Когда после взрыва рухнули известняковые пласты, на половине высоты открылись несколько стальных арматурных балок. Они торчали из спаянного со скалой бетонного монолита. Похоже на зубья громадного гребня. И оказалось, что снизу к тому месту ведет извилистый ход со ступенями.
Десять лет назад (когда Оська был грудным младенцем) на балках настелили крепкую квадратную площадку. Широкую, метров двенадцать. На площадке срубили бревенчатую церковь. Получилась она маленькая, но все же не часовня, а настоящая церковь. Так говорили взрослые. А Оська, по правде говоря, не знал, чем церковь отличается от часовни, кроме размера…
Любители романтики разнесли слух, что на бревна для церкви пошли мачты от старых парусников, собранные там и сям по всему побережью. Но это, конечно, легенда. Если там и были мачты, то чуть-чуть. А в основном пущен был в дело груз лесовоза “Кавказ”, разбитого штормом на отмели у Лазаревского мыса.
Церковь получилась непривычного для здешних мест вида. Будто перенесли ее сюда из края северных озер. С острой шатровой колоколенкой, с маковками, покрытыми деревянной чешуей. А колокола, конечно, — все корабельные, с названиями фрегатов и броненосцев, когда-то ходивших по водам Южноморья…
К наружным углам площадки протянули две якорные цепи. Может, могучие балки и без того удержали бы маленькую церковь (по крайней мере, снизу она казалась легонькой, как елочная игрушка). Но строители сочли, что запасные крепления не помешают. К тому же, цепи придали сооружению особую красоту. Подчеркивали, что церковь — морская.
Так и стали ее называть — “Никола-на-Цепях”.
Когда солнце светило с запада, золоченый крест был виден все судам, входившим в бухту по линии Чернореченского створа. Крест горел правее створных маяков — на фоне желтых от вечерних лучей обрывов…
В первые годы от туристов не было отбоя. Приходилось даже устанавливать очередь, чтобы слишком много народу не скапливалось на площадке. Цепи цепями, а все-таки… По праздникам ветераны флота собирались там на молебен.

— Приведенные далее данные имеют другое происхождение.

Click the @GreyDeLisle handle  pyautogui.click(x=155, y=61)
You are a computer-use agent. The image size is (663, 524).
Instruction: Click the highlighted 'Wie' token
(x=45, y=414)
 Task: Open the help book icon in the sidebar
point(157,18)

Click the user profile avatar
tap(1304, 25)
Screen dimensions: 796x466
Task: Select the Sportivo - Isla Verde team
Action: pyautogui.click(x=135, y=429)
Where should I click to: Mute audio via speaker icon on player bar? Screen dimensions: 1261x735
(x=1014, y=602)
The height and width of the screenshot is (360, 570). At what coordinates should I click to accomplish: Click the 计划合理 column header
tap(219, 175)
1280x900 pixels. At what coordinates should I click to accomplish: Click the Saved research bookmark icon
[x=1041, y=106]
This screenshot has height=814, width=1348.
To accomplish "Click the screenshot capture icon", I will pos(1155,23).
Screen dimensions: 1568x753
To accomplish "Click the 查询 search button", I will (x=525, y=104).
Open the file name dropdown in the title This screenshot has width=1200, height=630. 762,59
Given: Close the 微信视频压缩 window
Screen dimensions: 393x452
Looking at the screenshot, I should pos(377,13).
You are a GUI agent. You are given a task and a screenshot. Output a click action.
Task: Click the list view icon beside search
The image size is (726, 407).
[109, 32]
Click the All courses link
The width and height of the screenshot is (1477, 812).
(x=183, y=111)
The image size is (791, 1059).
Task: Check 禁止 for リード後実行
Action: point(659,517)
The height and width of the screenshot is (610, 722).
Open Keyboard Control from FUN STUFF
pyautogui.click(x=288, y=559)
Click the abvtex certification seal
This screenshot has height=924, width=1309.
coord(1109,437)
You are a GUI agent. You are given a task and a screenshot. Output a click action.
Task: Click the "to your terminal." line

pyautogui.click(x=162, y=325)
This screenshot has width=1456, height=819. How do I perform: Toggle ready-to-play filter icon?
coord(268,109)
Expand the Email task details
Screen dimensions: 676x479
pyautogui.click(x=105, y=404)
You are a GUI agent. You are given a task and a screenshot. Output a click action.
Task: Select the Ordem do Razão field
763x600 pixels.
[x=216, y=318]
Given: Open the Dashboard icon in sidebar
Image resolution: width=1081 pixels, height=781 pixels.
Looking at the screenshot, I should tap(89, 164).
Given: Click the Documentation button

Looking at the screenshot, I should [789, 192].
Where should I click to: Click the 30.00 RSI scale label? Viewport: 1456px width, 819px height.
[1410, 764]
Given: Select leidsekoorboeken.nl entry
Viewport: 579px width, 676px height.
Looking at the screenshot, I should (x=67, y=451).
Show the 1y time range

Но ветеранов становилось все меньше. Туристы со временем стали менее любопытными. Поглазеют издалека. и ладно, а пилить почти в конец бухты на автобусе, да потом забираться на полсотни метров по крутым ступеням… И регулярных служб у Николы-на-Цепях не было. Говорят, раз в неделю приходил туда священник, но и то не всегда.
А тут еще вмешалась политика: владыки двух православных ведомств — Северного и Южного — заспорили, кому принадлежит церквушка на Саламитских скалах! Спорили, спорили, да разом и отступились. Оказалось: никому не нужна. Хлопот с ней больше, чем пользы… Вот и стоял Никола-на-Цепях над бухтой, полузабытый прихожанами и церковным начальством. Почти всегда безлюдный. Лишь по святым праздникам на шатровой башенке бодро звякали корабельные колокола — сторож-звонарь не забывал обычая.
В те же праздники несколько эсминцев Чернореченской минной базы скрещивали на церквушке лучи прожекторов. И она как бы оживала: вспыхивала золотом крестов, играла алюминиевым блеском деревянных лепестков на маковках и кровле, светилась потускневшей, но еще заметной желтизной бревен. Повисала в темной высоте, как бы явившись из забытой сказки…
Спуститься по одной из цепей на площадку считалось у пацанов Города большой доблестью. Решались немногие. Даже среди самых крутых “малосольных” находились лишь единицы. Остальные говорили, оттопырив губу: “Псих я, что ли, зря башку-то ломать…” Однако “психов” уважали. Если у тех имелись доказательства подвига.